- **Consegna**: Estrai per intero il testo di partenza sul saggio On Denoting e riportalo parola per parola, senza alcuna modifica.
::: Testo di partenza :::
Il contributo è tratto da Storia della civiltà europea a cura di Umberto Eco, edizione in 75 ebook
Il saggio On Denoting di Bertrand Russell del 1905 è un testo epocale. Sia per il metodo sia per il contenuto ha esercitato una grande influenza su tutta la filosofia analitica che lo ha considerato – nelle parole di un altro filosofo analitico, Frank Ramsey – “un paradigma per la filosofia”. È trascorso oltre un secolo e la filosofia analitica ha conosciuto uno sviluppo impetuoso in tutti i settori tradizionali – dalla metafisica all’etica, dalla gnoseologia all’estetica, dalla filosofia del linguaggio alla filosofia politica. Per dare un’idea dei metodi della filosofia analitica (ma non dei suoi contenuti, troppo ricchi e vari per una breve presentazione) è utile rifarsi a quel saggio che continua ad avere un valore paradigmatico.
::: Dati forniti :::
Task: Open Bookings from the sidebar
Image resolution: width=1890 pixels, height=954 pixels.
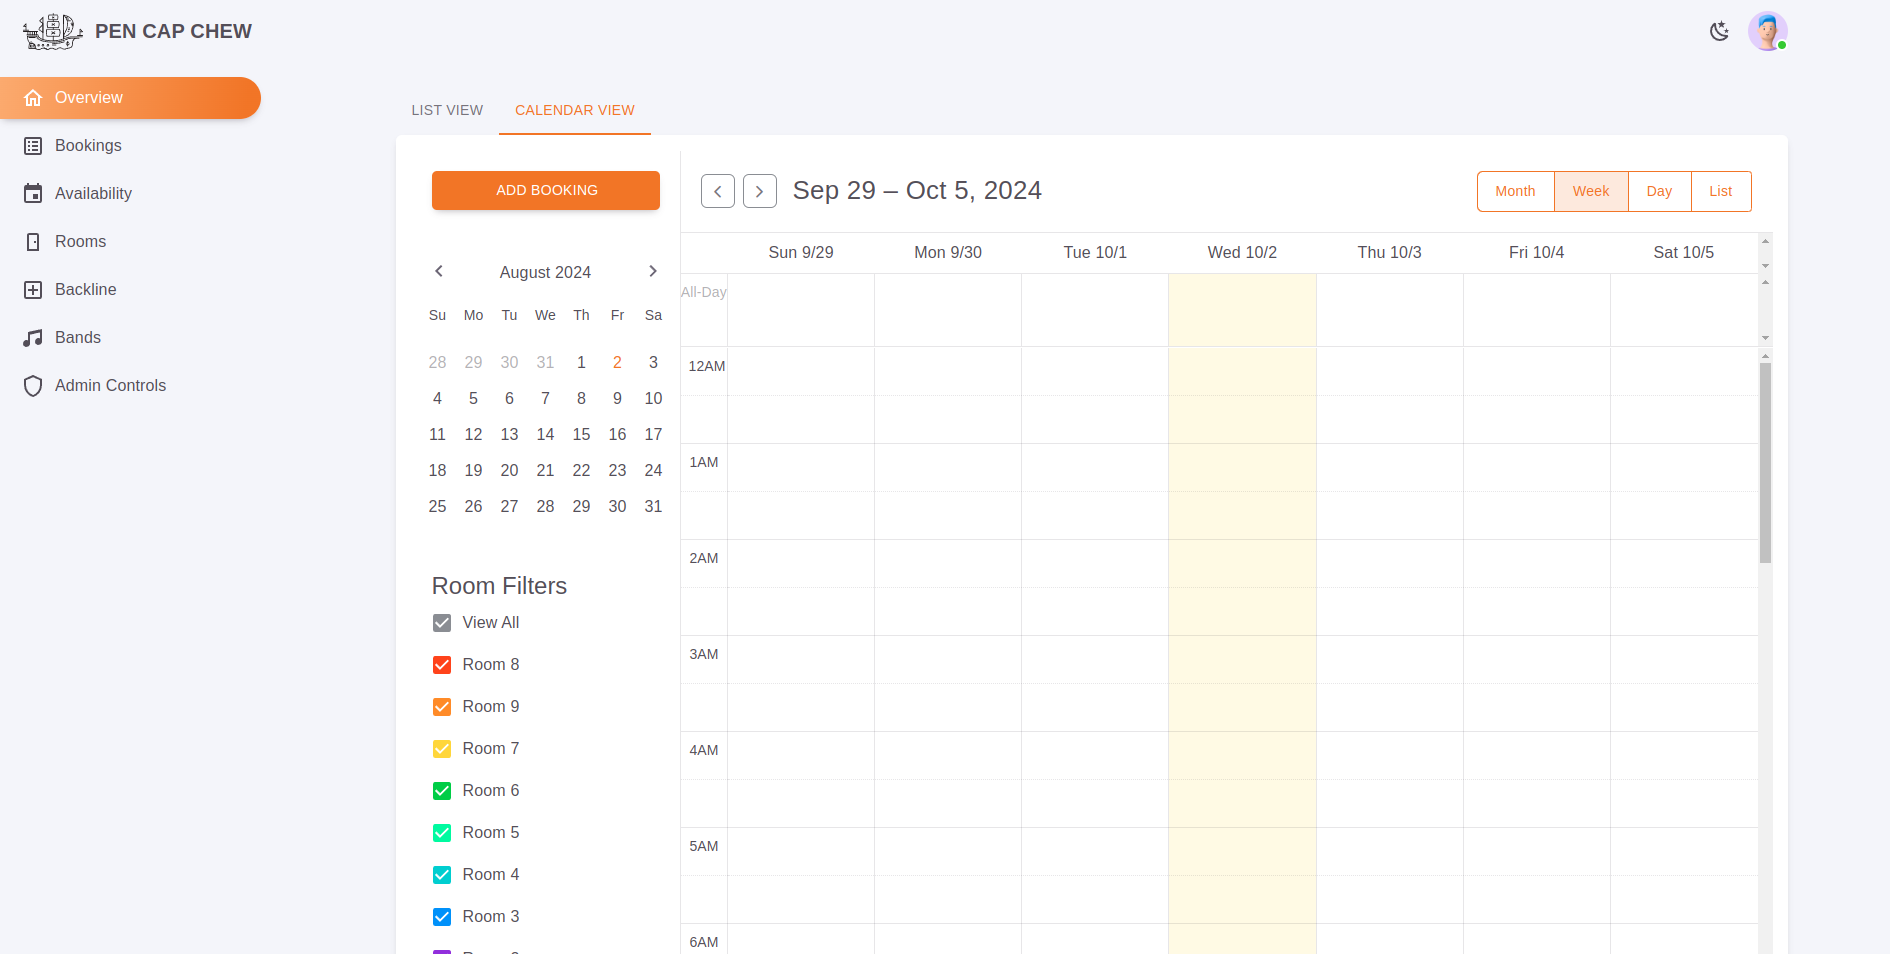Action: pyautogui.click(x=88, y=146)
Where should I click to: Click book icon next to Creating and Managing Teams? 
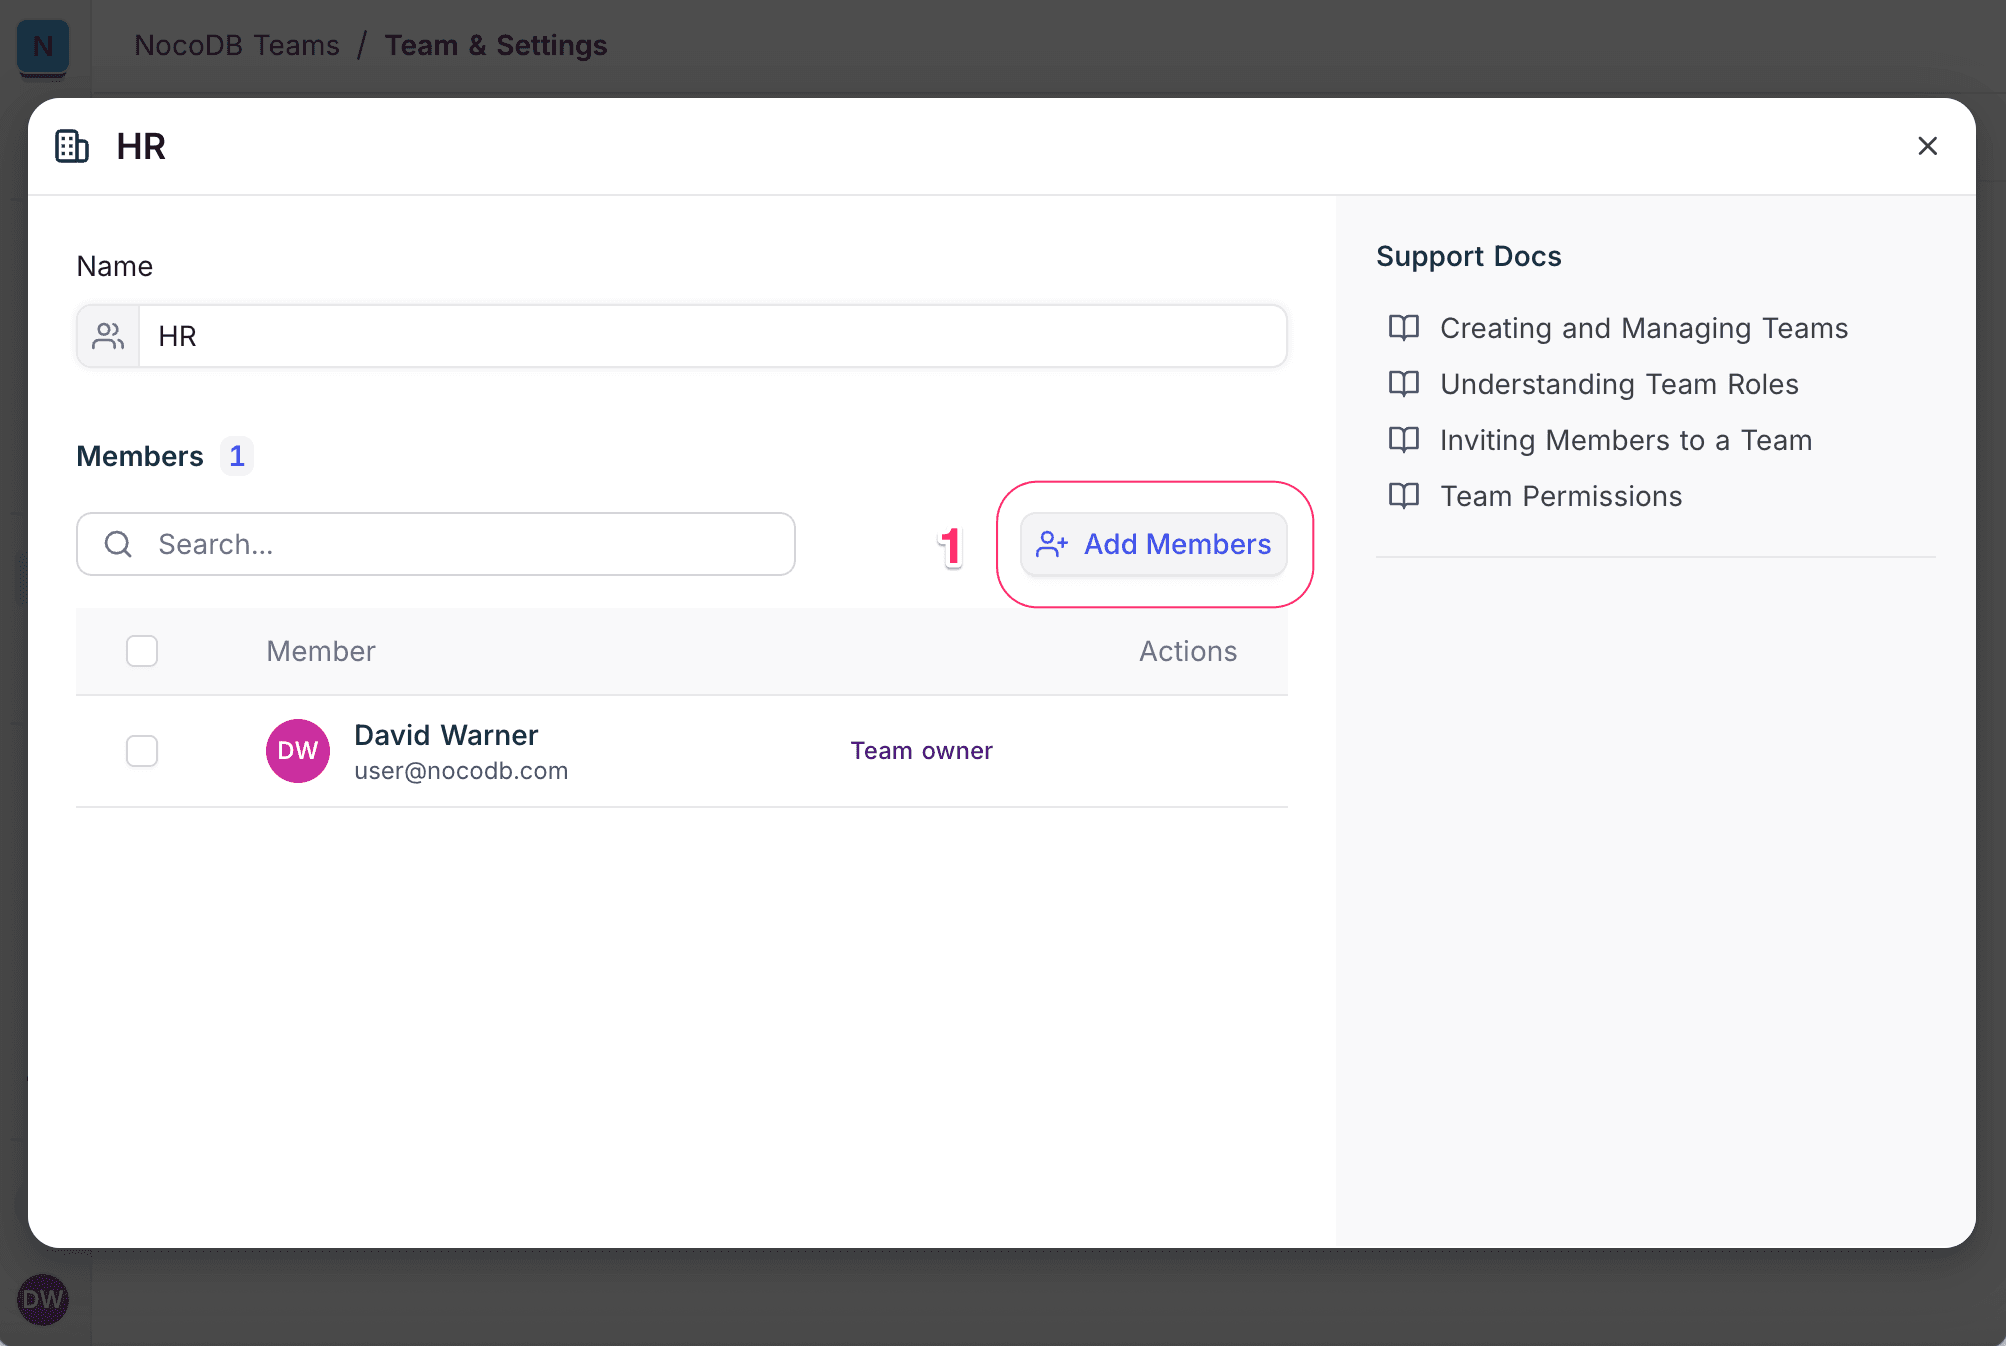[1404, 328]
:::
::: Dati forniti :::
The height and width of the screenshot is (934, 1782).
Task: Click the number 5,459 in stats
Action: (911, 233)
:::
- **Risultato**:
Il contributo è tratto da Storia della civiltà europea a cura di Umberto Eco, edizione in 75 ebook
Il saggio On Denoting di Bertrand Russell del 1905 è un testo epocale. Sia per il metodo sia per il contenuto ha esercitato una grande influenza su tutta la filosofia analitica che lo ha considerato – nelle parole di un altro filosofo analitico, Frank Ramsey – “un paradigma per la filosofia”. È trascorso oltre un secolo e la filosofia analitica ha conosciuto uno sviluppo impetuoso in tutti i settori tradizionali – dalla metafisica all’etica, dalla gnoseologia all’estetica, dalla filosofia del linguaggio alla filosofia politica. Per dare un’idea dei metodi della filosofia analitica (ma non dei suoi contenuti, troppo ricchi e vari per una breve presentazione) è utile rifarsi a quel saggio che continua ad avere un valore paradigmatico.